レポートで結果が異常の場合は、[トラブルシューティング] タブをクリックし、提案に従って問題を修正します。 詳細については、「クラスターチェック項目とクラスターの問題を修正する方法に関する提案」をご参照ください。
クラスターが事前チェックに合格したら、[更新の開始] をクリックします。
更新中は、ノードを追加または削除しないでください。 ノードを追加または削除するには、まず更新をキャンセルする必要があります。 [クラスターのアップグレード] ページの [イベントローテーション] セクションで更新の進行状況を確認し、ビジネス要件に基づいて次の操作を実行できます。
更新を一時停止して再開する: 一時停止 をクリックして更新を一時停止します。 更新を再開するには、続行 をクリックします。
更新を一時停止すると、クラスターは中間状態のままになります。 更新が一時停止され、最も早い機会に更新を完了するときは、クラスターで操作を実行しないでください。 クラスターが7日間Paused状態のままになると、更新は終了します。 ACKは、更新に関連するイベントとログを自動的に削除します。
更新をキャンセル: キャンセル をクリックします。 表示されたメッセージボックスで [OK] をクリックします。 更新をキャンセルした後、ACKは現在のバッチ内のノードを更新し続け、更新をロールバックすることはできません。 残りのバッチは更新されません。
説明更新中にエラーが発生した場合、ACKは更新を一時停止します。 失敗の原因は、ページの下部に表示されます。 提案に従ってエラーをトラブルシューティングできます。
エラーが発生しない限り、更新中にkube-upgrade名前空間のリソースを変更しないでください。

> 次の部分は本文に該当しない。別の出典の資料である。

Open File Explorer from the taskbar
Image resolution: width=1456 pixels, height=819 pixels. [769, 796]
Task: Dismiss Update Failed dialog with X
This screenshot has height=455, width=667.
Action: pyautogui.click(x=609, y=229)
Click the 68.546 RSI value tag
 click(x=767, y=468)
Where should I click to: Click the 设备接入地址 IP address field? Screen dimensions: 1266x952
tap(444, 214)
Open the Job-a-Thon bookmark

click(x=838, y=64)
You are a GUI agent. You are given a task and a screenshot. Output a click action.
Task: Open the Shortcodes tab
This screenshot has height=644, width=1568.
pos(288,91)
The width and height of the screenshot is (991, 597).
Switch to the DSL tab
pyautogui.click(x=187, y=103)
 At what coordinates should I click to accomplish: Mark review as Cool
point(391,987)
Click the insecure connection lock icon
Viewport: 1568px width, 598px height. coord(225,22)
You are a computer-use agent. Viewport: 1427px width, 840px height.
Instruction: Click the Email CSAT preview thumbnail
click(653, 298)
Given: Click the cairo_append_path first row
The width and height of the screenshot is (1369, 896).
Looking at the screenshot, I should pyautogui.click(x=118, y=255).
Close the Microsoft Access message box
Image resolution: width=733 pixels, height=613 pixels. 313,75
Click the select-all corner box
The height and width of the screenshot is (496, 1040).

更新が完了したら、[クラスター] ページに移動し、クラスターのKubernetesバージョンを確認して、コントロールプレーンコンポーネントが更新されていることを確認できます。 クラスターの詳細ページに移動し、左側のナビゲーションウィンドウで [ノード] > [ノード] を選択して、Kubernetesバージョンのノードを表示することもできます。
よくある質問
関連ドキュメント
Kubernetes 1.24を実行するACKクラスターは、組み込みコンテナランタイムとしてDockerを使用しなくなりました。 クラスターをKubernetes 1.24以降にアップグレードする前に、コンテナランタイムをcontainerdに変更する必要があります。 詳細については、「コンテナランタイムをDockerからcontainerdに変更する」をご参照ください。